Mathematical modeling learning (39): dormitory allocation problem

Posted by rasherb on Fri, 17 Dec 2021 16:13:10 +0100

subject

40 students need to be assigned to 10 dormitories. We got these 40 students through the questionnaire
As shown in the figure below, the complete data is in excel:

How to divide dormitories can ensure that the number of common hobbies of students in different dormitories and the same dormitories are distributed as evenly as possible.

thinking

(1) How to understand the distribution of the number of common hobbies of students in the same dormitory between different dormitories? The distribution is as uniform as possible: the variance (standard deviation) is as small as possible!
Take each dormitory as a whole, and first calculate the number of common hobbies of the four students in the dormitory.
For example, the notation (x,y) indicates the number of common hobbies of X and y students.
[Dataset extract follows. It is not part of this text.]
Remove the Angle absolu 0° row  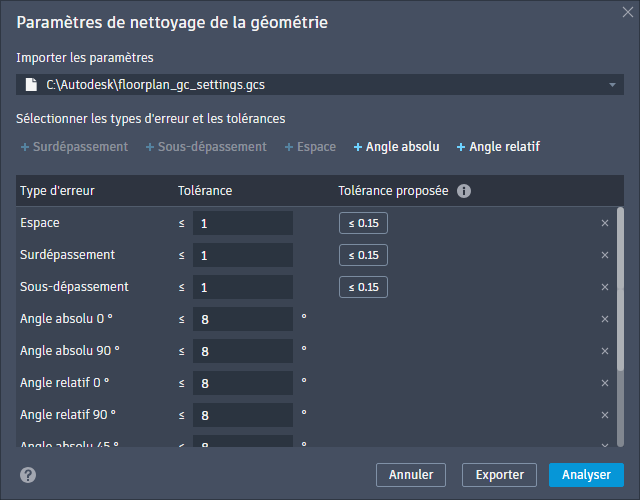(604, 319)
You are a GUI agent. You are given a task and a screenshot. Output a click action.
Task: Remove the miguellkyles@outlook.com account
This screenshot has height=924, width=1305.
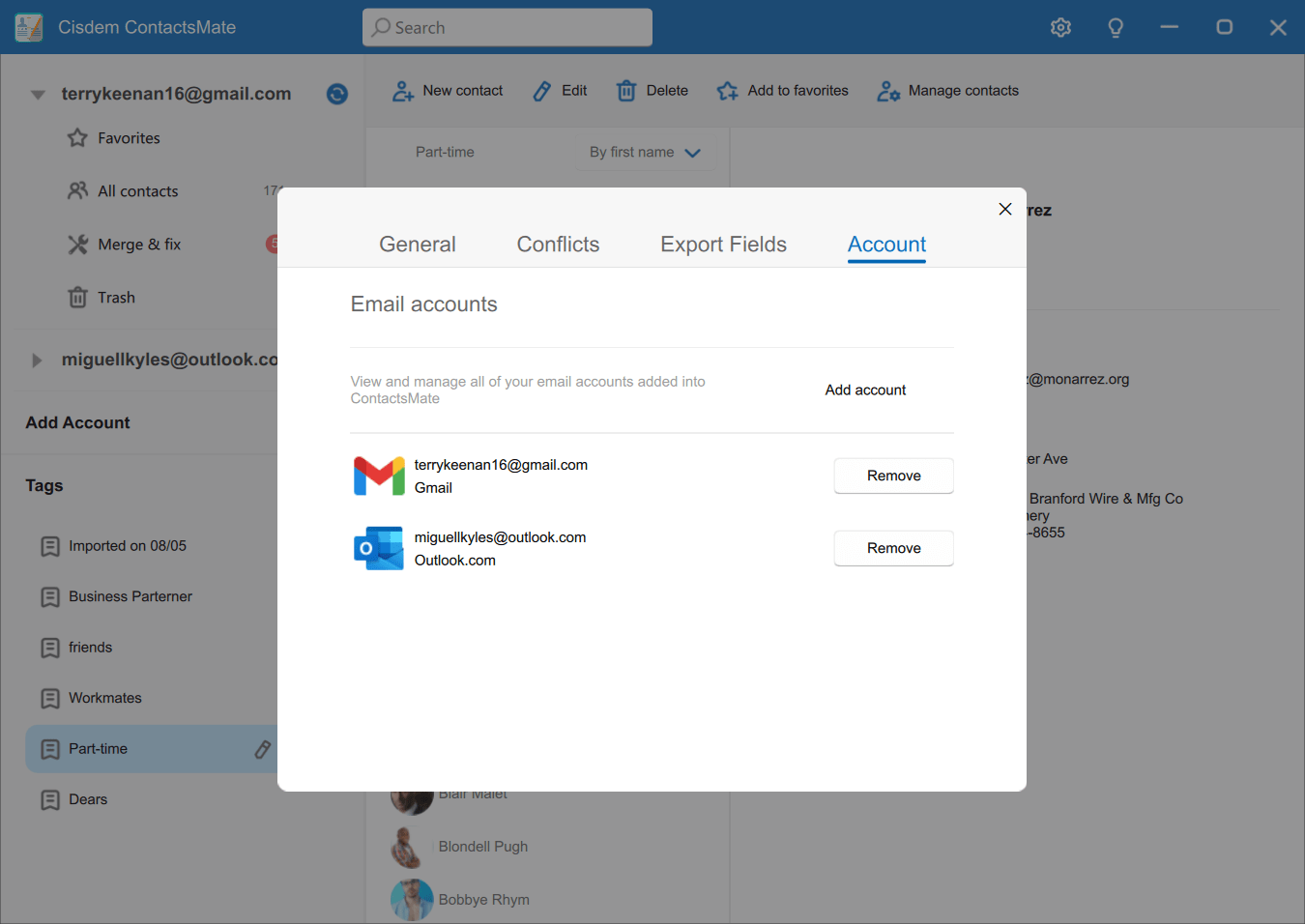893,548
If there are four ABCD students in a dormitory, the number of common hobbies in this dormitory should be equal to: (A,B)+(A,C)+(A,D)+(B,C)+(B,D)+(C,D). Then, we calculate the number of common hobbies of four students in each dormitory in 10 bedrooms, record it in the tmp vector, and then calculate the variance or standard deviation of this vector, Our objective function is to make the variance or standard deviation of tmp as small as possible.
(2) How to preprocess data?
Step 1: delete the other item in the interest because it is too broad.
Step 2: regard each student's interest as a set (the elements in the set are mutually exclusive),
The common interests of any two students can be calculated by using the "intersection ∩" operation between sets
Calculate the number of elements in this set to get the common interests and love of any two students
Good count.
(3) What method is used to find the optimal partition scheme?
We can consider using simulated annealing algorithm here. 40 students were replaced by 1-40.
Define the initial solution: a random arrangement of 1-40
For example: 39, 5, 7, 16, 21, 3, 31, 17,..., 9, 21, 19, 2. Every four locations are divided into a dormitory.
Objective function: the standard deviation of the number of common hobbies in 10 bedrooms should be as small as possible
The way to generate new solutions: similar to the traveling salesman problem (TSP)

(4) Is there anything else that can be improved?
Suppose that in scheme 1, the number of common hobbies in each bedroom is equal to 10; In scheme 2, the number of common hobbies in each bedroom is equal to 12, Then, the objective functions calculated by scheme 1 and scheme 2 are equal to 0 (the same elements in a group mean no fluctuation, and the standard deviation is 0), but it is obvious that we prefer scheme 2. Therefore, while ensuring that the distribution of the number of common hobbies of students in each dormitory is as uniform as possible, the more the number of common hobbies in the dormitory, the better. (multi-objective problem).
Define a new objective function: (std(tmp) + 1) /max(tmp). The smaller the objective function, the better

code

python version:

import numpy as np
import pandas as pd
df = pd.read_csv(r'C:\Users\sxjmqf\Desktop\data.csv')
data = df.iloc[:,1].tolist()
data = [set(i.replace('other','').strip(',').split(',')) for i in data]
result = [len(i & j) for i in data for j in data]
result = np.array(result).reshape(len(data),-1)
np.savetxt(r'C:\Users\sxjmqf\Desktop\mydata.csv', result, delimiter=',')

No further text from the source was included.